Task requirements
Please give the number of lines in the records below where the word "dropdown" occurs, and nothing else.

Material for this task
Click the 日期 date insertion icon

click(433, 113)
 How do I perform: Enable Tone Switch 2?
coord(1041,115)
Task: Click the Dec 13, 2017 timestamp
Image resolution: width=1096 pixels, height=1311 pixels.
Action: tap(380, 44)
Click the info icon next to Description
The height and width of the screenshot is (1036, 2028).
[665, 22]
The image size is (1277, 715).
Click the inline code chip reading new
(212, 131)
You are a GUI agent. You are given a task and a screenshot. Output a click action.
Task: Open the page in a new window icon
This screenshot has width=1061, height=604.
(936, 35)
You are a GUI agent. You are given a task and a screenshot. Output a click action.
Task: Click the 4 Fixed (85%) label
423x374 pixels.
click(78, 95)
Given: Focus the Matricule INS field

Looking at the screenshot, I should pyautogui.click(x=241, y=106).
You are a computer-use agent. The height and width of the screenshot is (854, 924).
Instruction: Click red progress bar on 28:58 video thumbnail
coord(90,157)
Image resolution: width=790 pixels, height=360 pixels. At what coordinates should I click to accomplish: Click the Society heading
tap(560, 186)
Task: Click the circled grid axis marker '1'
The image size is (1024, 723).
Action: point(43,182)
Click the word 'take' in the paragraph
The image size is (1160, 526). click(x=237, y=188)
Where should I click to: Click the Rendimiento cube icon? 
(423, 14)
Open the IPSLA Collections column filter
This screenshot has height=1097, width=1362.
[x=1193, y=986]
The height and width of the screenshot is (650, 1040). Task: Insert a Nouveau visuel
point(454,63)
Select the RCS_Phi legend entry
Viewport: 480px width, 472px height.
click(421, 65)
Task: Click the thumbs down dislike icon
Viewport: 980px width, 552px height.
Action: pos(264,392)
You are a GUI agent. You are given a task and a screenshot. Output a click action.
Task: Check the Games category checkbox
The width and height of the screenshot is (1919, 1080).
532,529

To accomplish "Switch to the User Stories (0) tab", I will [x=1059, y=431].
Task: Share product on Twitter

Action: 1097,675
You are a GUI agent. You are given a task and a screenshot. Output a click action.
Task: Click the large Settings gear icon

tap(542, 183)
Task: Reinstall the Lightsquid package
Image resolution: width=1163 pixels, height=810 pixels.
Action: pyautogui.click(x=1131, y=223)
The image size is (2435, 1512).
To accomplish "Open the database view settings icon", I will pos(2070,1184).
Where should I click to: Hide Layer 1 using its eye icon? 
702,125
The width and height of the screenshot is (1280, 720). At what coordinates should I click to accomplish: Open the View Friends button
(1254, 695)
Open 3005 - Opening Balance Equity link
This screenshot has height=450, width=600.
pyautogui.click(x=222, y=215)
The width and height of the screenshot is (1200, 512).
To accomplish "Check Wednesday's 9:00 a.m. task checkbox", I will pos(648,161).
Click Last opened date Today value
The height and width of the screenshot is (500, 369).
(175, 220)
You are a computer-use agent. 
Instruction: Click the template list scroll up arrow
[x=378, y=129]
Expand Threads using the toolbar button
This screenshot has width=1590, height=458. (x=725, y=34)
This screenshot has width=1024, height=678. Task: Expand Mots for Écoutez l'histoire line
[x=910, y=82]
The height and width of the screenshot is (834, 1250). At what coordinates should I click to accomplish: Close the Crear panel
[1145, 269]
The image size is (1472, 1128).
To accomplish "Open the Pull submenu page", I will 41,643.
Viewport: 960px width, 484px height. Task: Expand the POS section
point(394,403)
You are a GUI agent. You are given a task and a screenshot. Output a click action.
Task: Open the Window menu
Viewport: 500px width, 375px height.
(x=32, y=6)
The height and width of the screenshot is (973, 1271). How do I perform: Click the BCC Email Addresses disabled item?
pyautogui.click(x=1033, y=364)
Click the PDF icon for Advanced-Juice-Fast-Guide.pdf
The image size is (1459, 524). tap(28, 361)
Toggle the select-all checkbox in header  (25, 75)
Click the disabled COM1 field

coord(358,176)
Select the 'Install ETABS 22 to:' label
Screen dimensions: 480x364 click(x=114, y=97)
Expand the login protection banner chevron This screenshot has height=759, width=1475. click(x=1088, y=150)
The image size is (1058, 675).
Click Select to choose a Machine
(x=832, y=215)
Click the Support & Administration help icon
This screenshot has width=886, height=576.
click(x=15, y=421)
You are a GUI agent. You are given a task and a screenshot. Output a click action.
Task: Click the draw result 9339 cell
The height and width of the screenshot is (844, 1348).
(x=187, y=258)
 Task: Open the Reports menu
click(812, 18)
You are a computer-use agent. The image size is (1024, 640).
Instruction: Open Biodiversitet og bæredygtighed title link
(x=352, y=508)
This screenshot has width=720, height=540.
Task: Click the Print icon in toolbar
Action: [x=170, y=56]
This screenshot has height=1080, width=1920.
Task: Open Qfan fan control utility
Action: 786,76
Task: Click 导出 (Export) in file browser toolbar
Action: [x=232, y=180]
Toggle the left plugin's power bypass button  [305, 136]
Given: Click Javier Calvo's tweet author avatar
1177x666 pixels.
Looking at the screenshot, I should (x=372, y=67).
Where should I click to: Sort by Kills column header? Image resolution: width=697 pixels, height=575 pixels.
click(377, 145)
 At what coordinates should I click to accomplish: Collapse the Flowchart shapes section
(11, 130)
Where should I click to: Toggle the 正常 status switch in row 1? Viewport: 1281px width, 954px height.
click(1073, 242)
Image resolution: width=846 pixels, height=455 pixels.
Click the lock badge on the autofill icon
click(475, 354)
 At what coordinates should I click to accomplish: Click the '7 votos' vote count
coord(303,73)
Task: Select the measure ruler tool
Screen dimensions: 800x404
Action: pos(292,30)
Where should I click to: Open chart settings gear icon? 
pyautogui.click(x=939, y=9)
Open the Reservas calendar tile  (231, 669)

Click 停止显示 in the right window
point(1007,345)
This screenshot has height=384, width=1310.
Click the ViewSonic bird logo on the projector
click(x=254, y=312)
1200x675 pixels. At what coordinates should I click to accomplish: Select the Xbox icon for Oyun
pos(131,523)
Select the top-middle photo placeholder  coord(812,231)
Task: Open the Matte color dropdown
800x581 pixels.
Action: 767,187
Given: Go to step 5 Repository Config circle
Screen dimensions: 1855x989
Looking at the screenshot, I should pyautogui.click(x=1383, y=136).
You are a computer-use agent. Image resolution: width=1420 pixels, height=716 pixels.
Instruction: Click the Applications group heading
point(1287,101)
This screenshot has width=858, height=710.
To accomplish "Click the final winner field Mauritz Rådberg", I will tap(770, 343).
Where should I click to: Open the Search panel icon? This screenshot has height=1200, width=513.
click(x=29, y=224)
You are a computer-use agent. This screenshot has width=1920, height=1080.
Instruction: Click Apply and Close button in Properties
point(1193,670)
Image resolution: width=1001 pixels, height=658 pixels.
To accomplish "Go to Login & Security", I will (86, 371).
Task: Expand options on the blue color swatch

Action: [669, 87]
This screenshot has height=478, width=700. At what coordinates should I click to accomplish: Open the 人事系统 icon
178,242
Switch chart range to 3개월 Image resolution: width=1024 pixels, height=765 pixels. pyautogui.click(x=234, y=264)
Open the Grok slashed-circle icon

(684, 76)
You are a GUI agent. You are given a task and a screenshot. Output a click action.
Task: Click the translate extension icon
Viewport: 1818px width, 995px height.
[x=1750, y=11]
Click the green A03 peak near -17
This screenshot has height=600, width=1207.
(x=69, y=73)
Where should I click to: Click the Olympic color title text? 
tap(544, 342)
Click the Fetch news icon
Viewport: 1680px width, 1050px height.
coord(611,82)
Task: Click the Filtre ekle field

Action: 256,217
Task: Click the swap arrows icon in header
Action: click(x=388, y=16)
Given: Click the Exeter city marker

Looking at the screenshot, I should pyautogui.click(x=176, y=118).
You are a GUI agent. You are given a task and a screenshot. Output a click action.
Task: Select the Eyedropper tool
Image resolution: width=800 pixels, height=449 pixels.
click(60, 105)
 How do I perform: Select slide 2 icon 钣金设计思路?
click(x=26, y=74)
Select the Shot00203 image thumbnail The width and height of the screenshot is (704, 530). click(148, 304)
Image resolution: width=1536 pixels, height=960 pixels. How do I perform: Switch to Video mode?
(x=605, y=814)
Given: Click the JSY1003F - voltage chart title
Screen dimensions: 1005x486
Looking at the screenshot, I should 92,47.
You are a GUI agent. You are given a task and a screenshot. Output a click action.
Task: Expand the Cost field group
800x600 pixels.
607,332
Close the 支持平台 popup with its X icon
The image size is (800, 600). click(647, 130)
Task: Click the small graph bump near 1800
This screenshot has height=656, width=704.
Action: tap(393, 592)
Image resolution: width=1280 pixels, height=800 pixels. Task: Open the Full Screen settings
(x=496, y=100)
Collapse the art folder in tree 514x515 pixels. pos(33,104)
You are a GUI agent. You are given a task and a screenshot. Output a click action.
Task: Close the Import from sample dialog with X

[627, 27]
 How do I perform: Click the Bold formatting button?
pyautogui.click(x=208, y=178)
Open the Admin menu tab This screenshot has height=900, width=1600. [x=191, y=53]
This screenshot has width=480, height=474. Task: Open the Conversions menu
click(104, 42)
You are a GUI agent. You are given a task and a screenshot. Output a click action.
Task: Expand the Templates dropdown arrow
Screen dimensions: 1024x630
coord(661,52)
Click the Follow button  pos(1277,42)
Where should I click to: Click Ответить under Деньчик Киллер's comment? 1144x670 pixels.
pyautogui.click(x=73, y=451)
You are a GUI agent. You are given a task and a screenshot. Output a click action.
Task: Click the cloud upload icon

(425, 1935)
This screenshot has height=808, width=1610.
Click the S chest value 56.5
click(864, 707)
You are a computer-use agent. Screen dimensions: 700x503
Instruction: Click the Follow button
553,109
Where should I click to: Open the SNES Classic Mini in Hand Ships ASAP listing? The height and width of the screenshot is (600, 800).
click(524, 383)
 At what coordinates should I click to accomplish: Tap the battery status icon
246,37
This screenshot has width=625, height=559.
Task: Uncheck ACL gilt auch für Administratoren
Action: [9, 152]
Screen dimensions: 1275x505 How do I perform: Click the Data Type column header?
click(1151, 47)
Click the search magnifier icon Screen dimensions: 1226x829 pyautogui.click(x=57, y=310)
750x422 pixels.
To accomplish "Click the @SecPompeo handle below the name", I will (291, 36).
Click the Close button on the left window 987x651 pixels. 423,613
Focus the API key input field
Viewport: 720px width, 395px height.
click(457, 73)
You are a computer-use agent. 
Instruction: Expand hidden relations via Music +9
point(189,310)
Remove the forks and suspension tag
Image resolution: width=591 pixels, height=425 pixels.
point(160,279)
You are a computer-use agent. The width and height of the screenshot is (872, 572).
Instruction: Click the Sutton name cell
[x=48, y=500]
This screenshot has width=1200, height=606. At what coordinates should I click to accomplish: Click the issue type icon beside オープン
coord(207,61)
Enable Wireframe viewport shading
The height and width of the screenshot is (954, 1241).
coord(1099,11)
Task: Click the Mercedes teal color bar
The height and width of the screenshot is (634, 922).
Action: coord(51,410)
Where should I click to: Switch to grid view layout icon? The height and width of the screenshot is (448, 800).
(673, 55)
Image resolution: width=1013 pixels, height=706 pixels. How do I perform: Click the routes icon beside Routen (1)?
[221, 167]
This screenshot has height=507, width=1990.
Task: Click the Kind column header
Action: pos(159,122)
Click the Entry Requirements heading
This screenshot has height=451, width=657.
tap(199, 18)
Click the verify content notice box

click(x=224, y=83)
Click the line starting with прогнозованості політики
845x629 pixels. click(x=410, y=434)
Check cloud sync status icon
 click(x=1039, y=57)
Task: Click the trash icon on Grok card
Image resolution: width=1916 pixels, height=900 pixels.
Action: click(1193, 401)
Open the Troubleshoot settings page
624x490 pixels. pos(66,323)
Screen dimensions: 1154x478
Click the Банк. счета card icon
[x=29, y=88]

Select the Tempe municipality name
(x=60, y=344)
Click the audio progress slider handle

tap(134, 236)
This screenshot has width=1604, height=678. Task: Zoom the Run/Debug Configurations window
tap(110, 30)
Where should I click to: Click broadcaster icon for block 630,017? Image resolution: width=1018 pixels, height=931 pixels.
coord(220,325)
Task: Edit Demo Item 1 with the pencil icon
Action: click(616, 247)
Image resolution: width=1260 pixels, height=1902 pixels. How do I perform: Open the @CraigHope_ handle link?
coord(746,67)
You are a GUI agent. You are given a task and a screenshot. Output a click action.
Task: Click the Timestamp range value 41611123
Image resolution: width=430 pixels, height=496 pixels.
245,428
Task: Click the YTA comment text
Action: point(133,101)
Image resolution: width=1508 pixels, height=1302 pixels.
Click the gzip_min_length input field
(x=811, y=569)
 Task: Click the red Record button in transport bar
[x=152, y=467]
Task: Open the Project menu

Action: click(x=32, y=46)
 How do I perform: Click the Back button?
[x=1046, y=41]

Reply to the exercise
2